The iconic 8ft 8in nude, thought by some to represent Lord Nelson’s mistress Lady Hamilton, has gone up for auction in Yorkshire, exactly 50 years after she was rescued from her lofty perch on top of a city centre pub.

And the chiseled figure, which was salvaged when the Port Admiral Hotel, at the junction of Lancaster Road and Saul Street, was demolished in 1969, is expected to attract four-figure bids.

The sale comes five years after the stone statue returned to Preston after decades kept under wraps - first by brewers Bass Charrington and then by a private collector.

An auction house in Huddersfield is inviting offers until October 1 when she will be sold to the highest bidder.

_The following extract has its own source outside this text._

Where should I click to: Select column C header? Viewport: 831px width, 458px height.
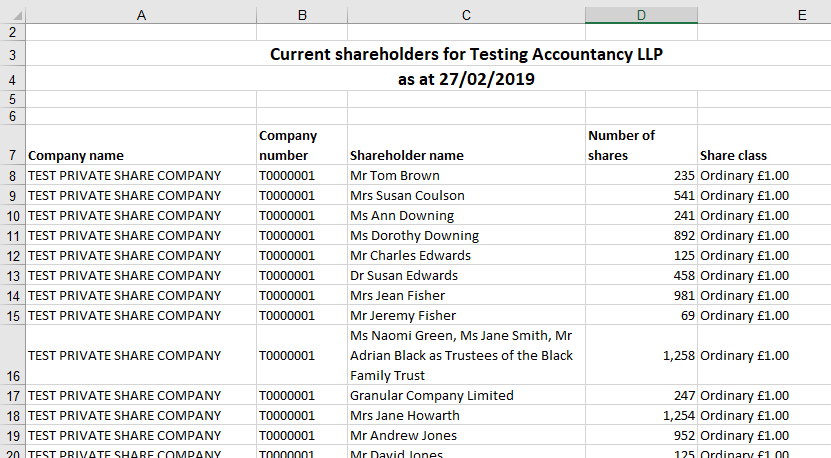tap(466, 14)
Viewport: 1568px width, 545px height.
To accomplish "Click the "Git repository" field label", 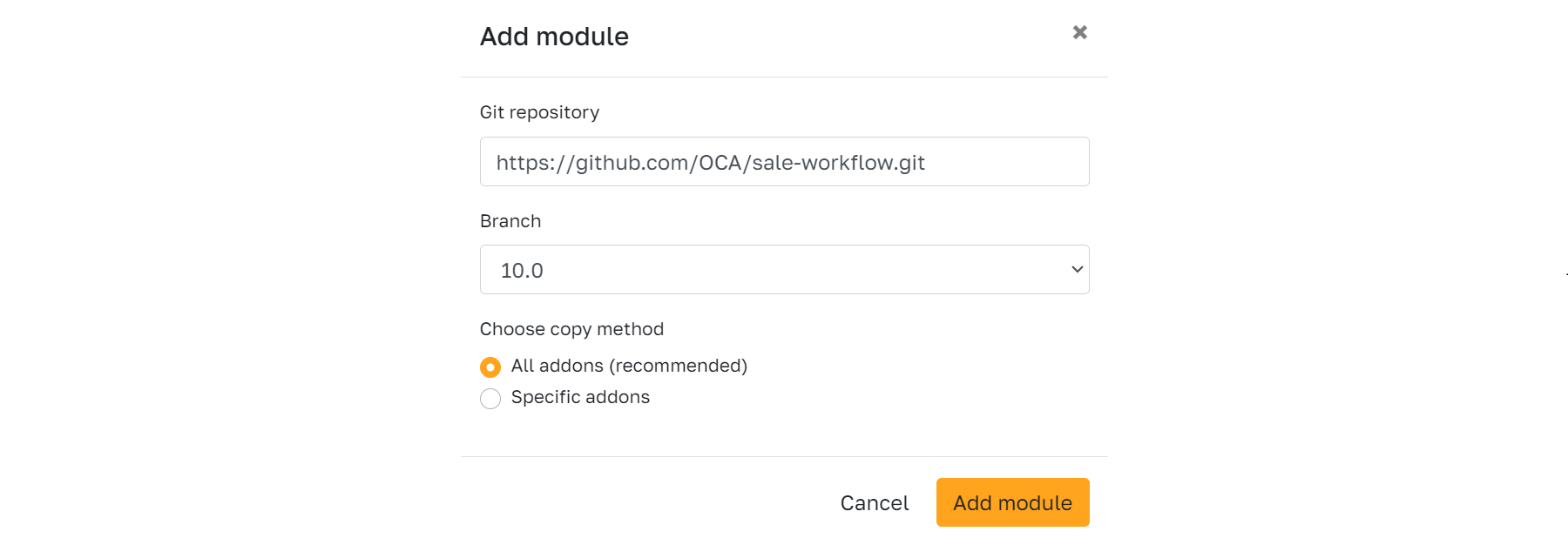I will [x=539, y=112].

The figure, naked apart from a strategically placed fig leaf, adorned the roof of the Port Admiral for 115 years, flanked by two impressive escorts, identified as Nelson and, possibly, Napoleon.

Locals cheekily re-named the Port Admiral the “Andover” because of the way she was protecting her modesty with her hand.

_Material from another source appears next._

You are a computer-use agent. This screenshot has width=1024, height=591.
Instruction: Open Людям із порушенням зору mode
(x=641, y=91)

When the pub was knocked down to make way for development - the site is where the city’s Crown Court building now stands - all three statues were removed, along with four stone lions and a snake, and put into storage by the brewery.

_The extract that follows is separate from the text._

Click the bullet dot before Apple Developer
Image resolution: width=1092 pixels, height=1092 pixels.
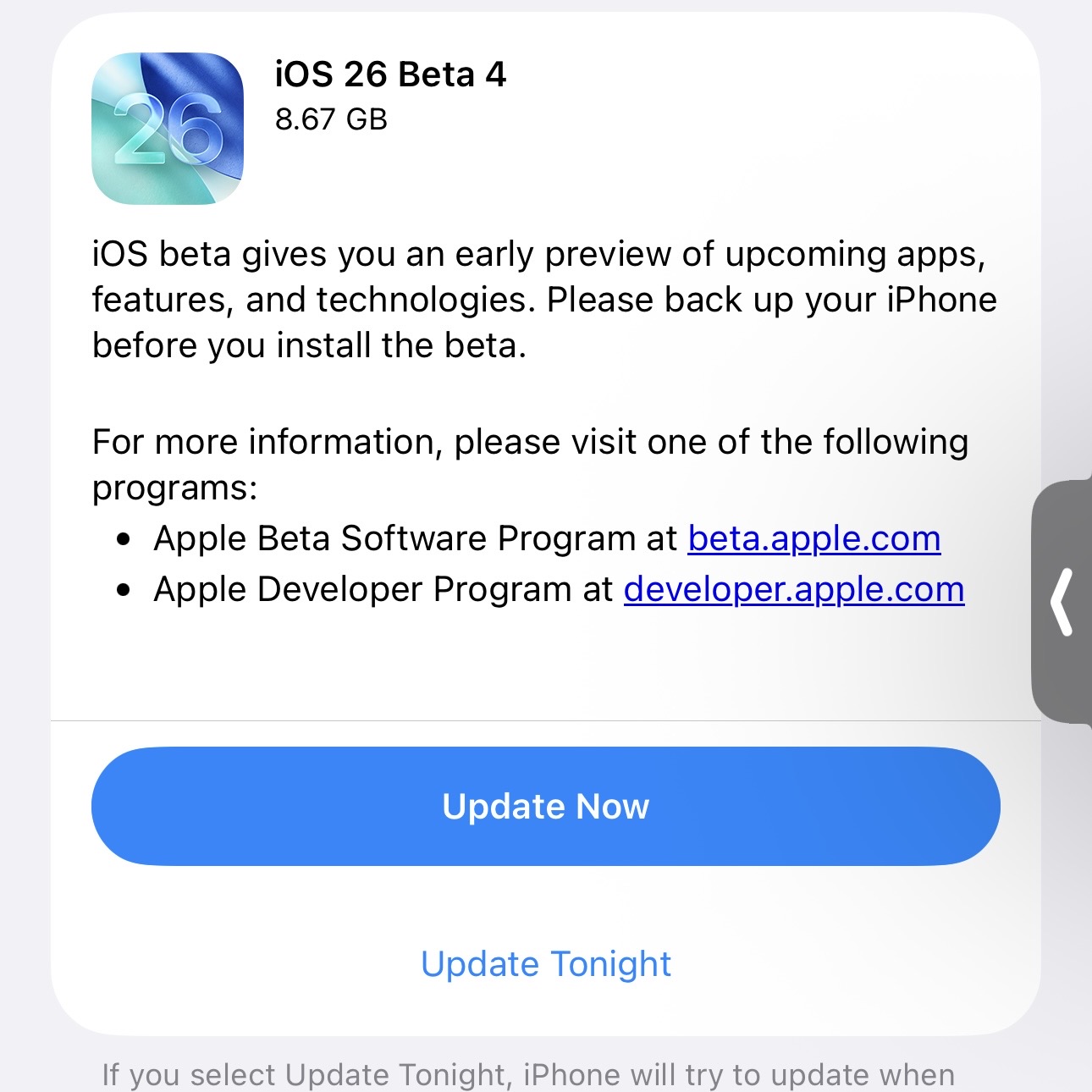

The exact identity of the naked lady and one of her male companions has been debated over many years.

It is widely believed she was Lady Hamilton who, it is thought, was born Amy Lyon of humble origins in Preston in 1764. She became a close companion of Admiral Nelson and in 1801 had his illegitimate daughter Horatia.

The male figure, while bearing a look of Napoleon, could just as easily have been Emma’s husband Sir William Hamilton.

The statues were carved by Preston sculptor William Bradshaw. His grand-daughter Mrs Elizabeth Cook went on record to say they were Nelson, Napoleon and Lady Hamilton.

But some historians believe she was not Emma, but a copy of a famous work called the “Greek Slave” by Hiram Powers, which caused a stir in the American section of the Great Exhibition of 1851.

Nelson’s statue turned up in the 70s in a pub called The Trafalgar in Nelson, Lancashire. And in 2013 Napoleon and Lady Hamilton were put up for sale in North Yorkshire, both for four-figure sums.

Preston firm Ribble Reclamations bought her in 2014, but then sold her on to an unnamed buyer. At the time one bidder from London offered £4,000, but the company’s yard manager Dale Sumner said he wanted her to remain in Preston.